WHAT IS REQUIRED:
Reproduce exactly the lines from the one containing "Given: Select the" through the last line of the records below, both included, and nothing else.

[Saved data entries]

....................

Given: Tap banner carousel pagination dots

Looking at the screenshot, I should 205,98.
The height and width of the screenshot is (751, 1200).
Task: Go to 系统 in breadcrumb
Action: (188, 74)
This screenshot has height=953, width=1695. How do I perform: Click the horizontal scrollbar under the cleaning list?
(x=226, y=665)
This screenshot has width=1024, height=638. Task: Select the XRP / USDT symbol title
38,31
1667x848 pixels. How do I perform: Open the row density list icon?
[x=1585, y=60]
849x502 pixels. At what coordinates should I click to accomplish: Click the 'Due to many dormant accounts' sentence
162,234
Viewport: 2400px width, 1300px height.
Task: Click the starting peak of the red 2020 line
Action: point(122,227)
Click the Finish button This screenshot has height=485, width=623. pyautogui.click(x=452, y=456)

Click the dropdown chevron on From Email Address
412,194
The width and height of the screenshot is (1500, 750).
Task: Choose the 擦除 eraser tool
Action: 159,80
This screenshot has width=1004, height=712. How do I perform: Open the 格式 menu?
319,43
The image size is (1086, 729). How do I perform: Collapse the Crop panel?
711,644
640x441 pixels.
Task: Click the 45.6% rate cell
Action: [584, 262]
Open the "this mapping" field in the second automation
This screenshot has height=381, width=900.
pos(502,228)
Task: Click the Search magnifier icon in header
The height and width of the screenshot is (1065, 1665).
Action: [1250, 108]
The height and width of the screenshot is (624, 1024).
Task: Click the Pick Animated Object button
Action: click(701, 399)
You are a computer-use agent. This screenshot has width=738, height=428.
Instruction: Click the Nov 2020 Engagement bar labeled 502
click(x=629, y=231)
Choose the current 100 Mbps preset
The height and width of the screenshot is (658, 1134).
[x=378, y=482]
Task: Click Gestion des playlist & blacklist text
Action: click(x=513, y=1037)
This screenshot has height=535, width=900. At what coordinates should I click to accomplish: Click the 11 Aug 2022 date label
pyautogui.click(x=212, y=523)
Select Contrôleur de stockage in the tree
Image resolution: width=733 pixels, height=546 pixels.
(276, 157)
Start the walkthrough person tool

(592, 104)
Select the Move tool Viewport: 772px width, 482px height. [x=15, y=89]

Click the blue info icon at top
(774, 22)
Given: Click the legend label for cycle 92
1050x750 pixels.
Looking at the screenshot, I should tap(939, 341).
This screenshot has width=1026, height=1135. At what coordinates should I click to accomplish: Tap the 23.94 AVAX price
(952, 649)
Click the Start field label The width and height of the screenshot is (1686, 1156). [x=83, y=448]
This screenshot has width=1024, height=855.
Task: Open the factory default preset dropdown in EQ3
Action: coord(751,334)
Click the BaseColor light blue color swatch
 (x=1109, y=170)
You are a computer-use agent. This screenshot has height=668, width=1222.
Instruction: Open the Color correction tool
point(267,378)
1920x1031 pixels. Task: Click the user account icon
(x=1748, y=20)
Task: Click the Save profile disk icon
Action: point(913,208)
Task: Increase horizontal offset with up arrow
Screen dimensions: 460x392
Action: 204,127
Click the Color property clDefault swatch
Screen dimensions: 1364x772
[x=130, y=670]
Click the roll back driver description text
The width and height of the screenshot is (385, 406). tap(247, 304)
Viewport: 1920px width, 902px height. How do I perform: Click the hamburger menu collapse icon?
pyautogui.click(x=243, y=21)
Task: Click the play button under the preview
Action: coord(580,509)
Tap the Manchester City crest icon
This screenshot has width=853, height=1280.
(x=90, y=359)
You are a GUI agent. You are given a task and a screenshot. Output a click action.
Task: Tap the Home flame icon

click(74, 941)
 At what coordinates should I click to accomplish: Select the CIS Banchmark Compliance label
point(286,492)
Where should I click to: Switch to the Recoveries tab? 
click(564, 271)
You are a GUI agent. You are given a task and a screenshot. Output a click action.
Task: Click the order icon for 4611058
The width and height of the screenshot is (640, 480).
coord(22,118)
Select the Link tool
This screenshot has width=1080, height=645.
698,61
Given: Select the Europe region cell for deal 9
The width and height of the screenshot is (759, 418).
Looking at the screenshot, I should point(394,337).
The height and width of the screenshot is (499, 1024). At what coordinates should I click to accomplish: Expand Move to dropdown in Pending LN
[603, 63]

....................

SOLUTION TO THIS EXERCISE:
Given: Select the Europe region cell for deal 9
The width and height of the screenshot is (759, 418).
Looking at the screenshot, I should point(394,337).
The height and width of the screenshot is (499, 1024). At what coordinates should I click to accomplish: Expand Move to dropdown in Pending LN
[603, 63]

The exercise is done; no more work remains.